Inequality is everyone’s concern. Excessive inequality is harmful to our society, our economy and our democracy. It limits the ability of people to participate in social and economic opportunities, and it undermines social cohesion.

Alt text This is already playing out in our society. The 2015 Scanlon Foundation national survey registered decline in social justice and equity, one of the five domains of social cohesion. It has fallen from a score of 98 in 2013 to 90.6 in 2015. The decline reflects heightened concern over lack of support for those on low incomes, the gap between rich and poor, lessened economic opportunity, and low trust in government.

In the past, policies and systems for full employment, universal access to public education, wage regulation, progressive income taxes, and social security all helped to limit inequality. Today, the benefits of economic growth are not shared a evenly as they once were. While not as extreme as inequality in the United Kingdom or the United States, there is a growing gap in incomes and wealth for different groups in Australian society. Over the last 20 years the share of income going to those at the top has risen, while the share flowing to those in the middle and at the bottom has declined. The same is true for wealth, with the bottom and middle having lost ground to those at the top. Unless action is taken, the trend towards greater inequality will continue and worsen.

Seven things you need to know

According to ACOSS and their report on inequality in Australia:

  • A person in the top 20% income group receives around five times as much income as a person in the bottom 20%.

  • While it is true that over the 25 years to 2010 real wages have increased by 50% on average, wages only grew by 14% for those in the bottom 10% compared with 72% for those in the top 10%.

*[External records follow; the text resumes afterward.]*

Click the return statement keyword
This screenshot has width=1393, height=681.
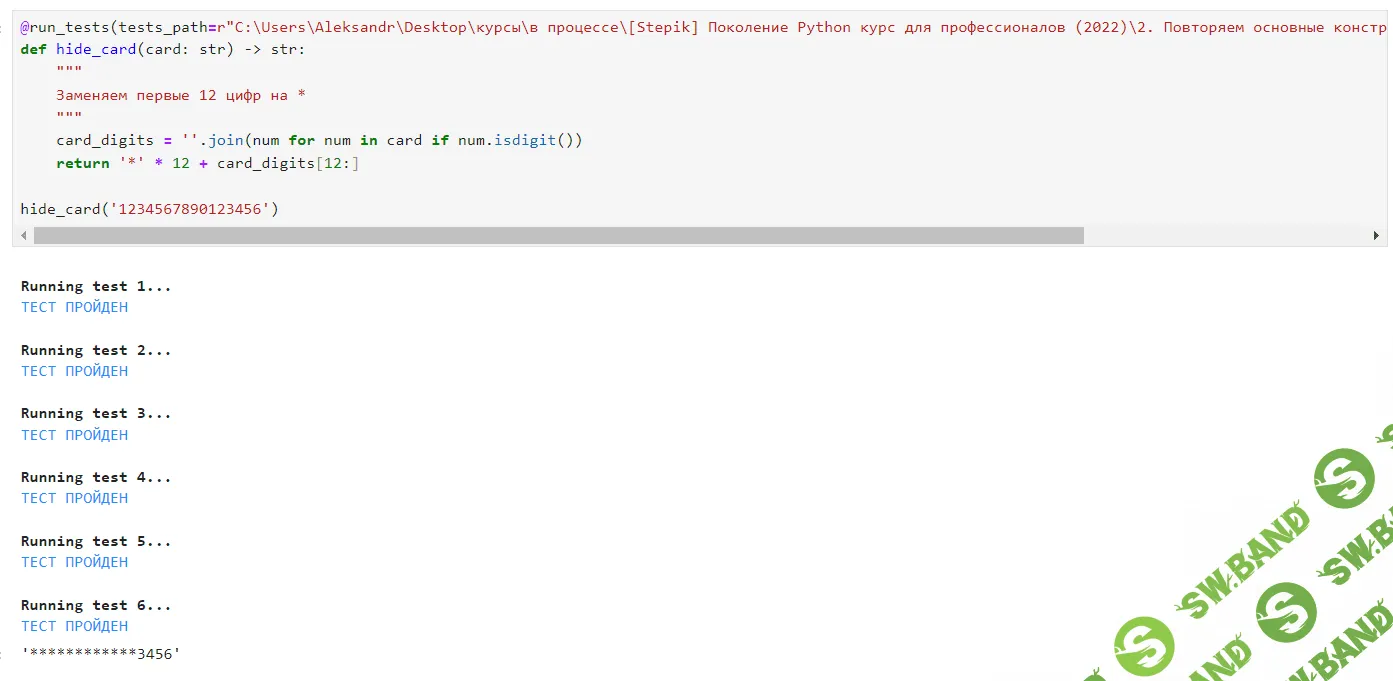pos(83,163)
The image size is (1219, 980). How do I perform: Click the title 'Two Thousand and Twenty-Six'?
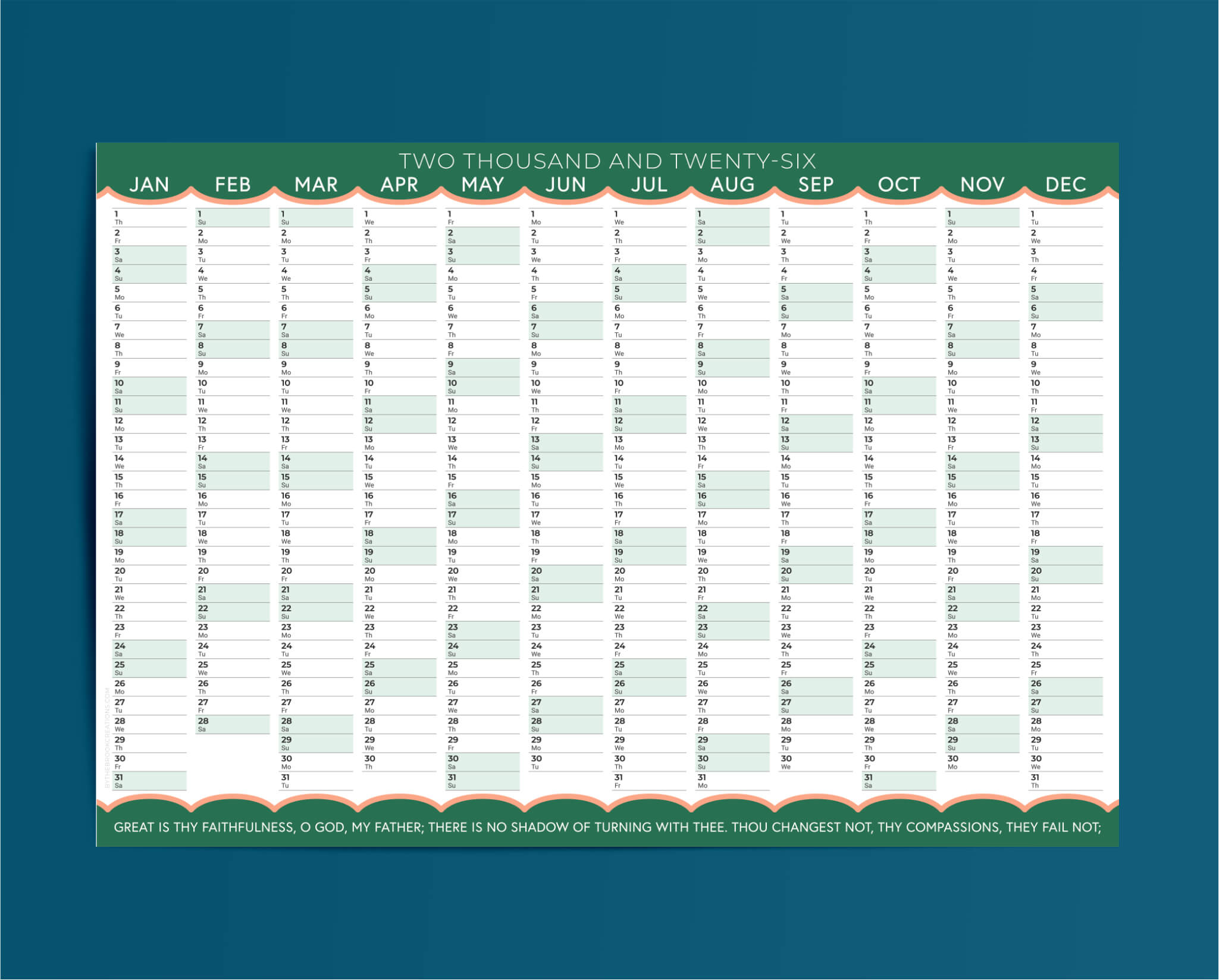(x=607, y=161)
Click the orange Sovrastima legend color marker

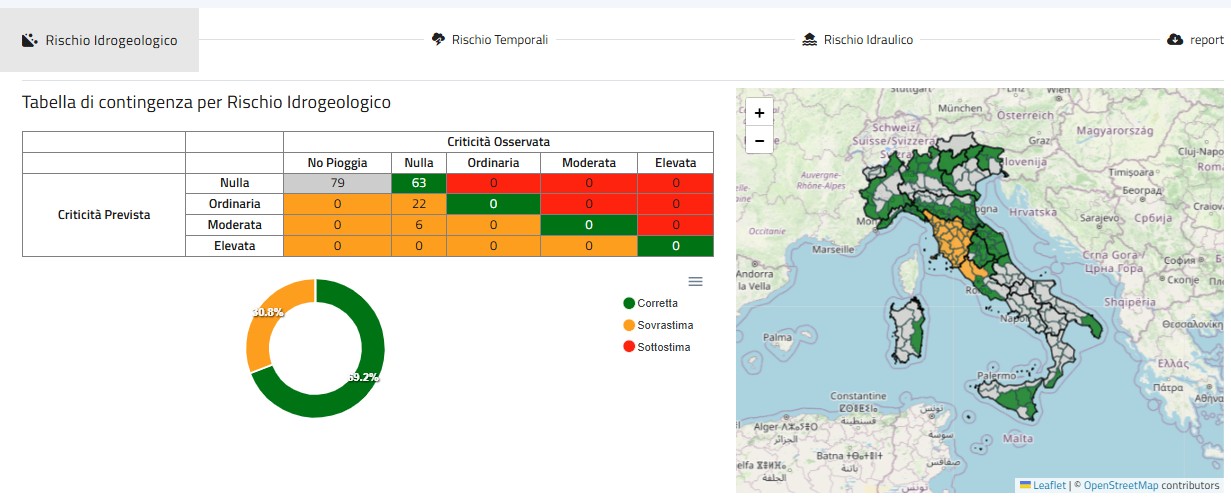tap(629, 325)
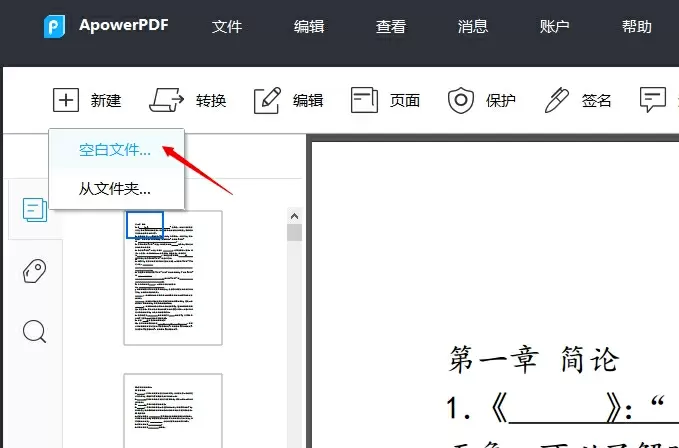The height and width of the screenshot is (448, 679).
Task: Open the 账户 menu
Action: pos(554,27)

  • Income is not evenly distributed across the states and territories. For example, people in Tasmania are more likely to be in bottom 20%, whereas people in Western Australia are more likely to be in top 20%.

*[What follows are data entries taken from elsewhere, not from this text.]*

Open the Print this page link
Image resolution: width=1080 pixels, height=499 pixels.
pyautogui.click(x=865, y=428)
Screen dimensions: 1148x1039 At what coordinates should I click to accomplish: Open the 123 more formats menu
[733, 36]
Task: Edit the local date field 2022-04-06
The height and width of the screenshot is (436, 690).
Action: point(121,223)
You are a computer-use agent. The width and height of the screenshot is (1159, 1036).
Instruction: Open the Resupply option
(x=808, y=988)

  • There is an urban and regional pattern to income inequality, with people in capital cities more likely to be in the top 20%, while those outside capital cities are more likely to be in the bottom 20%.

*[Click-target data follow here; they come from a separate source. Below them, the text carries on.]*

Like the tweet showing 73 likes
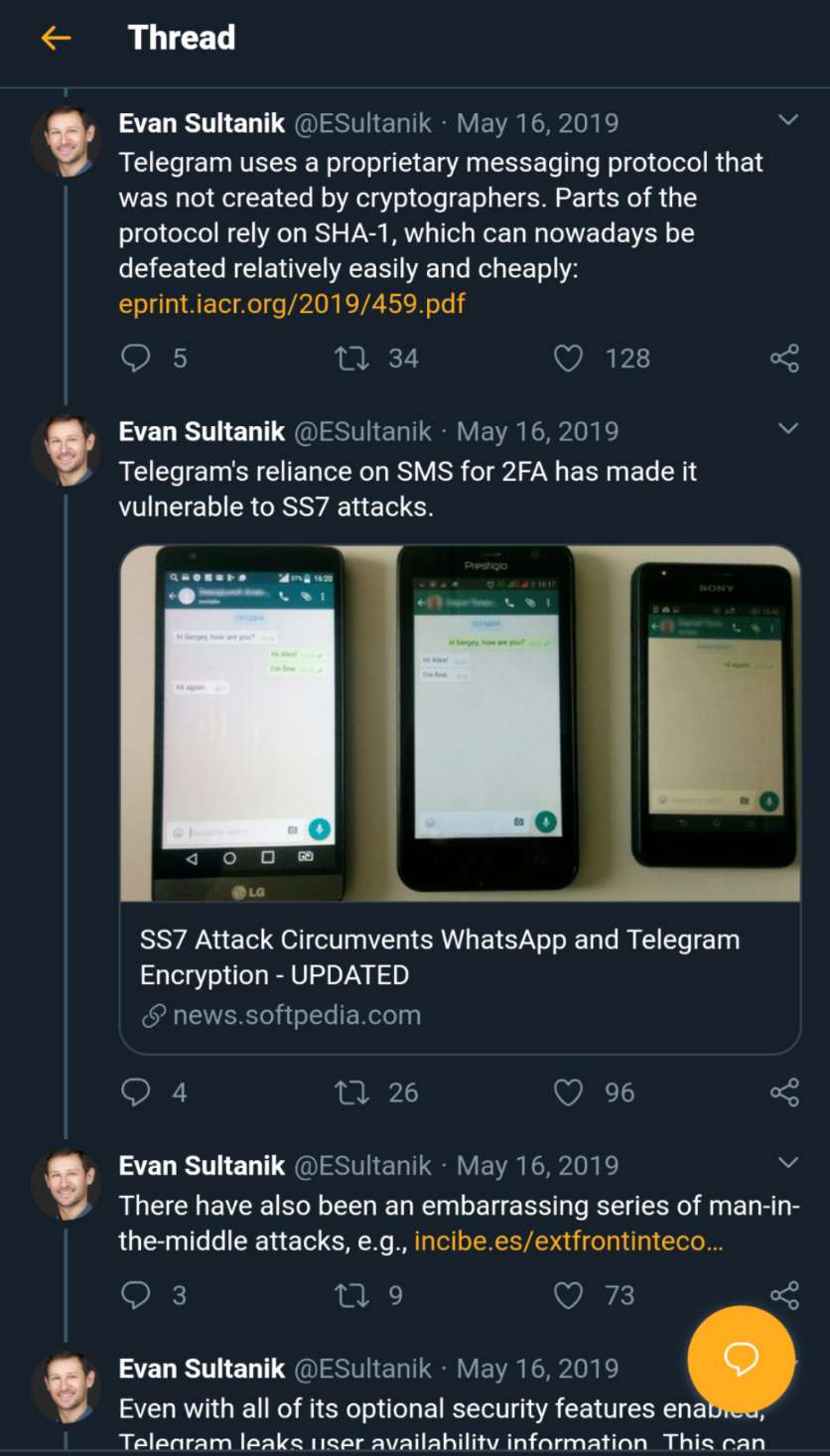 coord(567,1296)
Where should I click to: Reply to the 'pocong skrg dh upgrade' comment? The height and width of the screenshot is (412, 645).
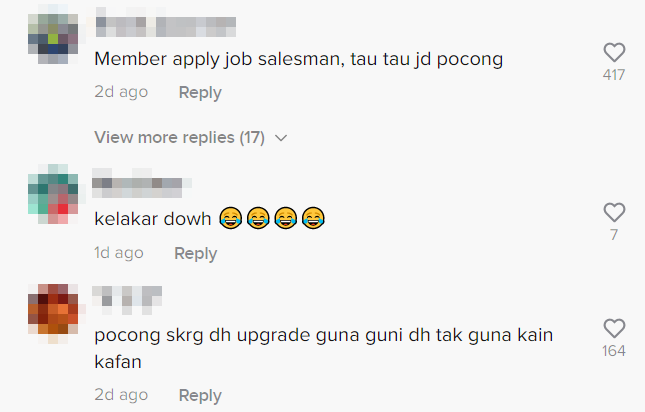click(x=200, y=396)
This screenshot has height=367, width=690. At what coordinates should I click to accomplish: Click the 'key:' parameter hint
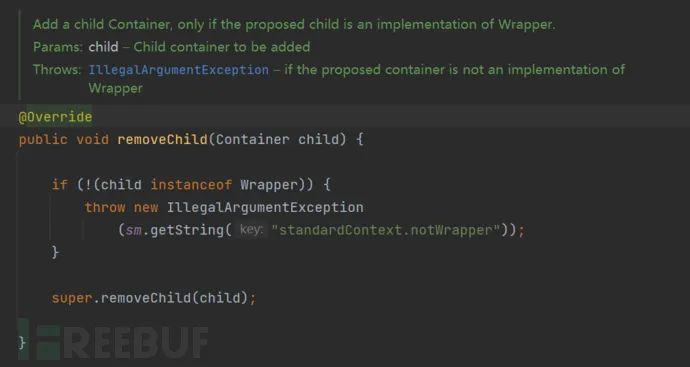click(251, 230)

  • Wealth is far more unequally distributed than income. Wealth in Australia is highly concentrated. The top 10% of wealth holders in Australia own 45% of all wealth. The bottom 40% of households own just 5% of all wealth.

  • The top 20% of the wealth distribution owns 80% of all wealth in investment properties and shares and 60% of all superannuation wealth.

  • The average wealth of a person in the top 20% increased by 28% over the past 8 years, while for the bottom 20% it increased by only 3%.